What you give back should match the listing word for word.

> **Given entries**:
####

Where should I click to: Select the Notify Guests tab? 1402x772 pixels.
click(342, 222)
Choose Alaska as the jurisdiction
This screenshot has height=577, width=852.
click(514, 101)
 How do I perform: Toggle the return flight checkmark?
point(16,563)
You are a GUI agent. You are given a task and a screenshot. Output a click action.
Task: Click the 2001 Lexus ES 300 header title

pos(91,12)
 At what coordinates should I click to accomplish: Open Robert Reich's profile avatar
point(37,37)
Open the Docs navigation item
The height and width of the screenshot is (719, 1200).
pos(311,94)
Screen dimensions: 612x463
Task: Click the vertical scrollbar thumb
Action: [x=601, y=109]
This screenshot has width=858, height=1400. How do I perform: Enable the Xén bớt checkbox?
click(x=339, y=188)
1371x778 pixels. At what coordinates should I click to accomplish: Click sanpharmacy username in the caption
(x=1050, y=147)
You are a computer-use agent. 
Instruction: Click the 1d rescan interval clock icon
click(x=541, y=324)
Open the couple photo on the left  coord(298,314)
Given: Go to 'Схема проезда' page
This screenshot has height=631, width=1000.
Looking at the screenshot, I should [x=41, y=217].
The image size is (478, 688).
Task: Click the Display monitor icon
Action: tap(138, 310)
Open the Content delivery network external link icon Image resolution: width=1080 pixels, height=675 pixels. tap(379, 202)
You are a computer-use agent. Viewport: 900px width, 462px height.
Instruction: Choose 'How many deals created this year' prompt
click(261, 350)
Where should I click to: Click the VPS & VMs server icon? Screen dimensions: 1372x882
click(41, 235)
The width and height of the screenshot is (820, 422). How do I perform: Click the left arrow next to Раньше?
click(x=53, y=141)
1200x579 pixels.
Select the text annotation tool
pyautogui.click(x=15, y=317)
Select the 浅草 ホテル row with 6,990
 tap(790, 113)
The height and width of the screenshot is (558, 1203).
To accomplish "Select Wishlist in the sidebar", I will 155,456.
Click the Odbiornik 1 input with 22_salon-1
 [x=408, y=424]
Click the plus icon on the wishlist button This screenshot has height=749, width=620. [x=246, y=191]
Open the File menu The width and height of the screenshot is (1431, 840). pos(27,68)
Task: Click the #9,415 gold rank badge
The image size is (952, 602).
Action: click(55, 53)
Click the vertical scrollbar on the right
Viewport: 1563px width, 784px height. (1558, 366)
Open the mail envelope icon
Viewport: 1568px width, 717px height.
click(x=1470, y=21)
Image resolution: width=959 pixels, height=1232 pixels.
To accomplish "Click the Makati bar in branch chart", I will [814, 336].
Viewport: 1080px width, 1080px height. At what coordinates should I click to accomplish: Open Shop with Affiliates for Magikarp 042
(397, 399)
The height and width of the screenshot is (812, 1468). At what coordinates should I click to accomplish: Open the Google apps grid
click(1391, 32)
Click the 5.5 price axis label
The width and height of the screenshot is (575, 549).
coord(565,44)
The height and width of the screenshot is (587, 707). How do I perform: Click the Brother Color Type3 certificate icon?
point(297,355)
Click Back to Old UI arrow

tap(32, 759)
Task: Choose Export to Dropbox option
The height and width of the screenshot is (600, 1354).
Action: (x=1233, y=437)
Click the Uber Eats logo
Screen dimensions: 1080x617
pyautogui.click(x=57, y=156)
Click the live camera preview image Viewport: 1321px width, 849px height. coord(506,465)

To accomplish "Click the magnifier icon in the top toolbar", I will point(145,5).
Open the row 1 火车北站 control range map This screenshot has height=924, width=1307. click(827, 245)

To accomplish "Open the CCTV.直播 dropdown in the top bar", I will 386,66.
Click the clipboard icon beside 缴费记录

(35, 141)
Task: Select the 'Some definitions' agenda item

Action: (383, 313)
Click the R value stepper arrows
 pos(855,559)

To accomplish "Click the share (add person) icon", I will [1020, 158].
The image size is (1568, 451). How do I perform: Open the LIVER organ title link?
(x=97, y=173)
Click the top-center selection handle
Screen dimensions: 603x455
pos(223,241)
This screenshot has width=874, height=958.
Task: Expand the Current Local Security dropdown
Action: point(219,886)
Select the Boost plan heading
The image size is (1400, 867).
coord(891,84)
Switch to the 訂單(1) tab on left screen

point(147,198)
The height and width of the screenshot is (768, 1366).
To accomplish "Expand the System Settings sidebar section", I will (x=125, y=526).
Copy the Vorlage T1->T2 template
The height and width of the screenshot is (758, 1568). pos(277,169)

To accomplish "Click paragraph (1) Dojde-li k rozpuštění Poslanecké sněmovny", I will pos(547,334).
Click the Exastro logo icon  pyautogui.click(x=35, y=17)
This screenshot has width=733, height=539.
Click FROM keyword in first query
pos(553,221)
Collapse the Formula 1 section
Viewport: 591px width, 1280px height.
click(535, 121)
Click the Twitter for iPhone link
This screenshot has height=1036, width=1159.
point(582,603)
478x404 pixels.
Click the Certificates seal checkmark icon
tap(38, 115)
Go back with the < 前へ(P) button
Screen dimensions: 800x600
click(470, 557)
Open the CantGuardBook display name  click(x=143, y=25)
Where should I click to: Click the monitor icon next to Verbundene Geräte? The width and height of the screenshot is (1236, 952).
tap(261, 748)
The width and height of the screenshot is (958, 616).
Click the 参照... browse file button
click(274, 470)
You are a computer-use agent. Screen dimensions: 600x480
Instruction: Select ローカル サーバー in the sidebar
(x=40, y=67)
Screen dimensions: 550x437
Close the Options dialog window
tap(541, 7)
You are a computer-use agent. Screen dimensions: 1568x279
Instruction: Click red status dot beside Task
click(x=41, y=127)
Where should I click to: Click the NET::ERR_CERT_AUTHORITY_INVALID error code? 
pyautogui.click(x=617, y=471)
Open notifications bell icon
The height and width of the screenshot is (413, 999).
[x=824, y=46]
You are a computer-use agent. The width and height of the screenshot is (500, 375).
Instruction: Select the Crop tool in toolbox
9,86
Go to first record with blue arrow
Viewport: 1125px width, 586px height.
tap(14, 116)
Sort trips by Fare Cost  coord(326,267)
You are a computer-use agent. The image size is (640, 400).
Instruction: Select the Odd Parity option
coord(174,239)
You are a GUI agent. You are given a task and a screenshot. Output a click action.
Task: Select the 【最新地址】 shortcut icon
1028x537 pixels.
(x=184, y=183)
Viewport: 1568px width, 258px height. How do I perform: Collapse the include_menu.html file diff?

####

> **Exercise result**:
Where should I click to: Select the Notify Guests tab? 1402x772 pixels.
click(342, 222)
Choose Alaska as the jurisdiction
This screenshot has height=577, width=852.
click(514, 101)
 How do I perform: Toggle the return flight checkmark?
point(16,563)
You are a GUI agent. You are given a task and a screenshot. Output a click action.
Task: Click the 2001 Lexus ES 300 header title

pos(91,12)
 At what coordinates should I click to accomplish: Open Robert Reich's profile avatar
point(37,37)
Open the Docs navigation item
The height and width of the screenshot is (719, 1200).
pos(311,94)
Screen dimensions: 612x463
Task: Click the vertical scrollbar thumb
Action: [x=601, y=109]
This screenshot has width=858, height=1400. How do I perform: Enable the Xén bớt checkbox?
click(x=339, y=188)
1371x778 pixels. At what coordinates should I click to accomplish: Click sanpharmacy username in the caption
(x=1050, y=147)
You are a computer-use agent. 
Instruction: Click the 1d rescan interval clock icon
click(x=541, y=324)
Open the couple photo on the left  coord(298,314)
Given: Go to 'Схема проезда' page
This screenshot has height=631, width=1000.
Looking at the screenshot, I should [x=41, y=217].
The image size is (478, 688).
Task: Click the Display monitor icon
Action: tap(138, 310)
Open the Content delivery network external link icon Image resolution: width=1080 pixels, height=675 pixels. tap(379, 202)
You are a computer-use agent. Viewport: 900px width, 462px height.
Instruction: Choose 'How many deals created this year' prompt
click(261, 350)
Where should I click to: Click the VPS & VMs server icon? Screen dimensions: 1372x882
click(41, 235)
The width and height of the screenshot is (820, 422). How do I perform: Click the left arrow next to Раньше?
click(x=53, y=141)
1200x579 pixels.
Select the text annotation tool
pyautogui.click(x=15, y=317)
Select the 浅草 ホテル row with 6,990
 tap(790, 113)
The height and width of the screenshot is (558, 1203).
To accomplish "Select Wishlist in the sidebar", I will 155,456.
Click the Odbiornik 1 input with 22_salon-1
 [x=408, y=424]
Click the plus icon on the wishlist button This screenshot has height=749, width=620. [x=246, y=191]
Open the File menu The width and height of the screenshot is (1431, 840). pos(27,68)
Task: Click the #9,415 gold rank badge
The image size is (952, 602).
Action: click(55, 53)
Click the vertical scrollbar on the right
Viewport: 1563px width, 784px height. (1558, 366)
Open the mail envelope icon
Viewport: 1568px width, 717px height.
click(x=1470, y=21)
Image resolution: width=959 pixels, height=1232 pixels.
To accomplish "Click the Makati bar in branch chart", I will [814, 336].
Viewport: 1080px width, 1080px height. At what coordinates should I click to accomplish: Open Shop with Affiliates for Magikarp 042
(397, 399)
The height and width of the screenshot is (812, 1468). At what coordinates should I click to accomplish: Open the Google apps grid
click(1391, 32)
Click the 5.5 price axis label
The width and height of the screenshot is (575, 549).
coord(565,44)
The height and width of the screenshot is (587, 707). How do I perform: Click the Brother Color Type3 certificate icon?
point(297,355)
Click Back to Old UI arrow

tap(32, 759)
Task: Choose Export to Dropbox option
The height and width of the screenshot is (600, 1354).
Action: (x=1233, y=437)
Click the Uber Eats logo
Screen dimensions: 1080x617
pyautogui.click(x=57, y=156)
Click the live camera preview image Viewport: 1321px width, 849px height. coord(506,465)

To accomplish "Click the magnifier icon in the top toolbar", I will point(145,5).
Open the row 1 火车北站 control range map This screenshot has height=924, width=1307. click(827, 245)

To accomplish "Open the CCTV.直播 dropdown in the top bar", I will 386,66.
Click the clipboard icon beside 缴费记录

(35, 141)
Task: Select the 'Some definitions' agenda item

Action: (383, 313)
Click the R value stepper arrows
 pos(855,559)

To accomplish "Click the share (add person) icon", I will [1020, 158].
The image size is (1568, 451). How do I perform: Open the LIVER organ title link?
(x=97, y=173)
Click the top-center selection handle
Screen dimensions: 603x455
pos(223,241)
This screenshot has width=874, height=958.
Task: Expand the Current Local Security dropdown
Action: point(219,886)
Select the Boost plan heading
The image size is (1400, 867).
coord(891,84)
Switch to the 訂單(1) tab on left screen

point(147,198)
The height and width of the screenshot is (768, 1366).
To accomplish "Expand the System Settings sidebar section", I will (x=125, y=526).
Copy the Vorlage T1->T2 template
The height and width of the screenshot is (758, 1568). pos(277,169)

To accomplish "Click paragraph (1) Dojde-li k rozpuštění Poslanecké sněmovny", I will pos(547,334).
Click the Exastro logo icon  pyautogui.click(x=35, y=17)
This screenshot has width=733, height=539.
Click FROM keyword in first query
pos(553,221)
Collapse the Formula 1 section
Viewport: 591px width, 1280px height.
click(535, 121)
Click the Twitter for iPhone link
This screenshot has height=1036, width=1159.
point(582,603)
478x404 pixels.
Click the Certificates seal checkmark icon
tap(38, 115)
Go back with the < 前へ(P) button
Screen dimensions: 800x600
click(470, 557)
Open the CantGuardBook display name  click(x=143, y=25)
Where should I click to: Click the monitor icon next to Verbundene Geräte? The width and height of the screenshot is (1236, 952).
tap(261, 748)
The width and height of the screenshot is (958, 616).
Click the 参照... browse file button
click(274, 470)
You are a computer-use agent. Screen dimensions: 600x480
Instruction: Select ローカル サーバー in the sidebar
(x=40, y=67)
Screen dimensions: 550x437
Close the Options dialog window
tap(541, 7)
You are a computer-use agent. Screen dimensions: 1568x279
Instruction: Click red status dot beside Task
click(x=41, y=127)
Where should I click to: Click the NET::ERR_CERT_AUTHORITY_INVALID error code? 
pyautogui.click(x=617, y=471)
Open notifications bell icon
The height and width of the screenshot is (413, 999).
[x=824, y=46]
You are a computer-use agent. The width and height of the screenshot is (500, 375).
Instruction: Select the Crop tool in toolbox
9,86
Go to first record with blue arrow
Viewport: 1125px width, 586px height.
tap(14, 116)
Sort trips by Fare Cost  coord(326,267)
You are a computer-use agent. The image size is (640, 400).
Instruction: Select the Odd Parity option
coord(174,239)
You are a GUI agent. You are given a task and a screenshot. Output a click action.
Task: Select the 【最新地址】 shortcut icon
1028x537 pixels.
(x=184, y=183)
Viewport: 1568px width, 258px height. How do I perform: Collapse the include_menu.html file diff?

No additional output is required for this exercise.